* [Information provided]:
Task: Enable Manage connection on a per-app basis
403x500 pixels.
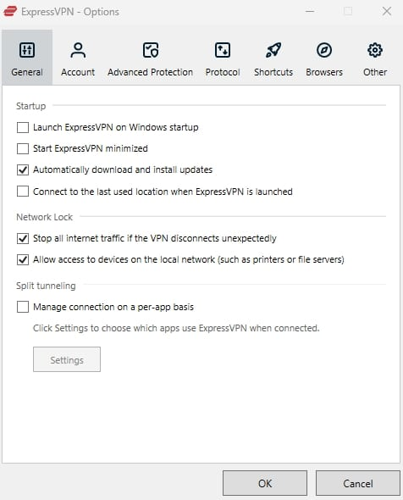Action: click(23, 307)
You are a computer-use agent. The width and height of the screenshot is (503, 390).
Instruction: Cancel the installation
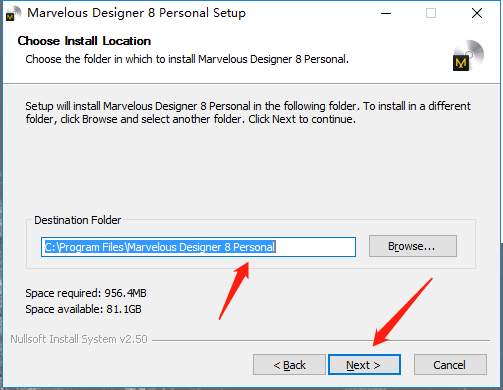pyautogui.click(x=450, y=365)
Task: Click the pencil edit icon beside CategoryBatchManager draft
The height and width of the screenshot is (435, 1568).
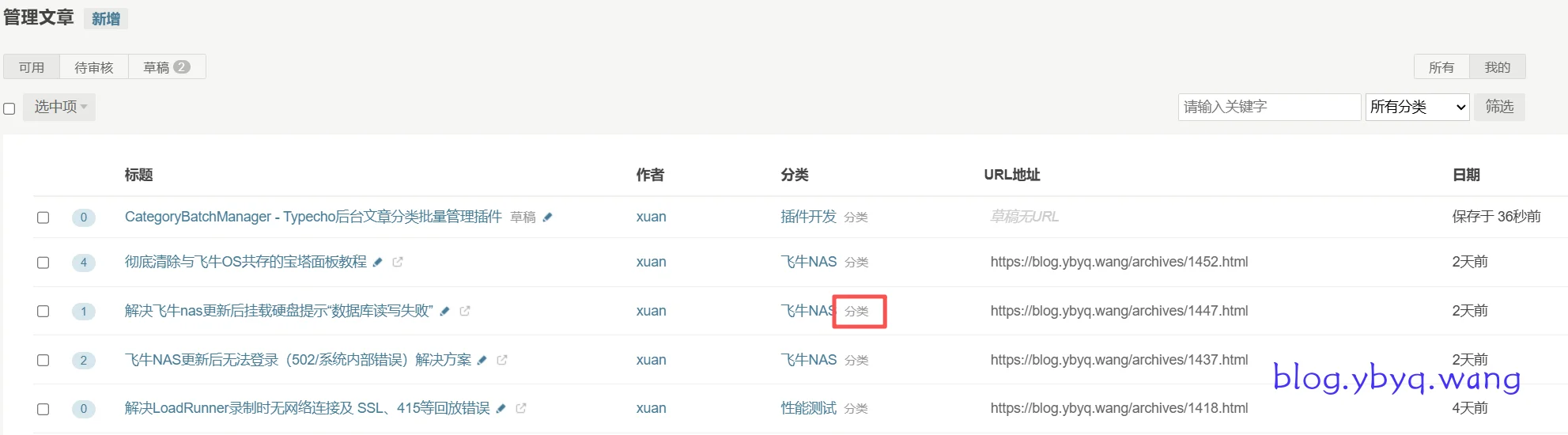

* [Exercise goal]:
Where a record above holds a picture, drop the picture and print the rest exactly.

* [Answer box]:
Task: Enable Manage connection on a per-app basis
403x500 pixels.
Action: click(23, 307)
You are a computer-use agent. The width and height of the screenshot is (503, 390).
Instruction: Cancel the installation
pyautogui.click(x=450, y=365)
Task: Click the pencil edit icon beside CategoryBatchManager draft
The height and width of the screenshot is (435, 1568).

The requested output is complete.